Cronofy incident

Degraded performance in our US data center

Minor Resolved View vendor source →

Cronofy experienced a minor incident on December 15, 2022 affecting Scheduler and API and 1 more component, lasting 2h 25m. The incident has been resolved; the full update timeline is below.

Started
Dec 15, 2022, 04:11 PM UTC
Resolved
Dec 15, 2022, 06:36 PM UTC
Duration
2h 25m
Detected by Pingoru
Dec 15, 2022, 04:11 PM UTC

Affected components

SchedulerAPIBackground ProcessingDeveloper Dashboard

Update timeline

  1. investigating Dec 15, 2022, 04:11 PM UTC

    We are investigating degraded performance in our US data center

  2. investigating Dec 15, 2022, 04:34 PM UTC

    We have taken steps to ease the pressure on our US database. This has resulted in better, but still degraded, performance. We're continuing to investigate the root cause

  3. identified Dec 15, 2022, 05:28 PM UTC

    Our US database is experiencing slower than usual disk performance. We have taken steps to ease the pressure, such as temporarily disabling maintenance tasks. The amount of queued work is reducing. We're continuing to work to bring performance levels back to the usual level. We have also added bigger database nodes to the cluster in case we need to failover to those. However, this would require a short outage and so we are holding off on failing over to those just yet.

  4. monitoring Dec 15, 2022, 05:58 PM UTC

    The queued work has now been processed and we can see that performance is no longer degraded.

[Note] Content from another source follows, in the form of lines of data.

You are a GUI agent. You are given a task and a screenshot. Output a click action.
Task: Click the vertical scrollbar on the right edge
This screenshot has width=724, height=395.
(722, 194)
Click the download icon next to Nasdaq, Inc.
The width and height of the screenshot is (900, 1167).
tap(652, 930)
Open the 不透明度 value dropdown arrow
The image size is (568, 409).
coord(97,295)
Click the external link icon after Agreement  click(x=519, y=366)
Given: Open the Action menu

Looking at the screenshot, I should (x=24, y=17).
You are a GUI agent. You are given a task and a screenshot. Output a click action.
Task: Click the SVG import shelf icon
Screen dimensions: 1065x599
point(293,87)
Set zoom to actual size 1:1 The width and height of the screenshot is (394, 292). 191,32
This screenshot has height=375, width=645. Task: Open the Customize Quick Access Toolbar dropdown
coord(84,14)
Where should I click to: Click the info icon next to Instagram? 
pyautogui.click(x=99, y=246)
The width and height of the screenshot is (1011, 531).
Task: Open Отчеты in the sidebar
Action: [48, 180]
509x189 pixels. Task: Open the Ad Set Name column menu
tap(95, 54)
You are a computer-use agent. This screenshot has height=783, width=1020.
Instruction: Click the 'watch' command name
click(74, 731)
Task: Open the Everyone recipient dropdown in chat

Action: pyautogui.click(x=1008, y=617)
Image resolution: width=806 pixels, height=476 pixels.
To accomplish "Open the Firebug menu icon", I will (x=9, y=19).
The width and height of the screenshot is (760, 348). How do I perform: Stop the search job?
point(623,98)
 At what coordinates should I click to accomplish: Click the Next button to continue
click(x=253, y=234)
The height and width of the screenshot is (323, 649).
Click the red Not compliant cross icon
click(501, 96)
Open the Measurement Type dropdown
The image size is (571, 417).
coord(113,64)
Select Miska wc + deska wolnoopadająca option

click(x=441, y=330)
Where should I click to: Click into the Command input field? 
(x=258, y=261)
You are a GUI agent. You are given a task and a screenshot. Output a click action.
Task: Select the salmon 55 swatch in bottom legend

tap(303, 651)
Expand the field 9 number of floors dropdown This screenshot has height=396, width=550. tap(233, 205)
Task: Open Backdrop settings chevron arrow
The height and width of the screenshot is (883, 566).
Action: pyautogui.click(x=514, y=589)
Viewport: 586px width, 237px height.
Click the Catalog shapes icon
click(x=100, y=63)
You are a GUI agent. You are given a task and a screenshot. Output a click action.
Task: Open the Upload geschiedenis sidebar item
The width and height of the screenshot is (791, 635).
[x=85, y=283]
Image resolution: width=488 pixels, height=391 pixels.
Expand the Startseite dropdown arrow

We are continuing to monitor the situation.

  5. resolved Dec 15, 2022, 06:36 PM UTC

    Performance was degraded in our US data center for around 2 hours between 16:00 and 18:00 UTC. This was down to our primary database struggling under load. Steps were taken to remove any background processes to reduce the load as much as possible to aid the system to return to regular operation. API responses may have been slower than usual during this period, and background processing such as synchronizing calendar data will also have been slower than usual with messages taking up to 3 minutes to be picked up at the peak of the incident. We will be bringing forward the maintenance to upgrade this database cluster from this coming Sunday 18th December to tomorrow Friday 16th December. A notice for this maintenance change will be posted shortly.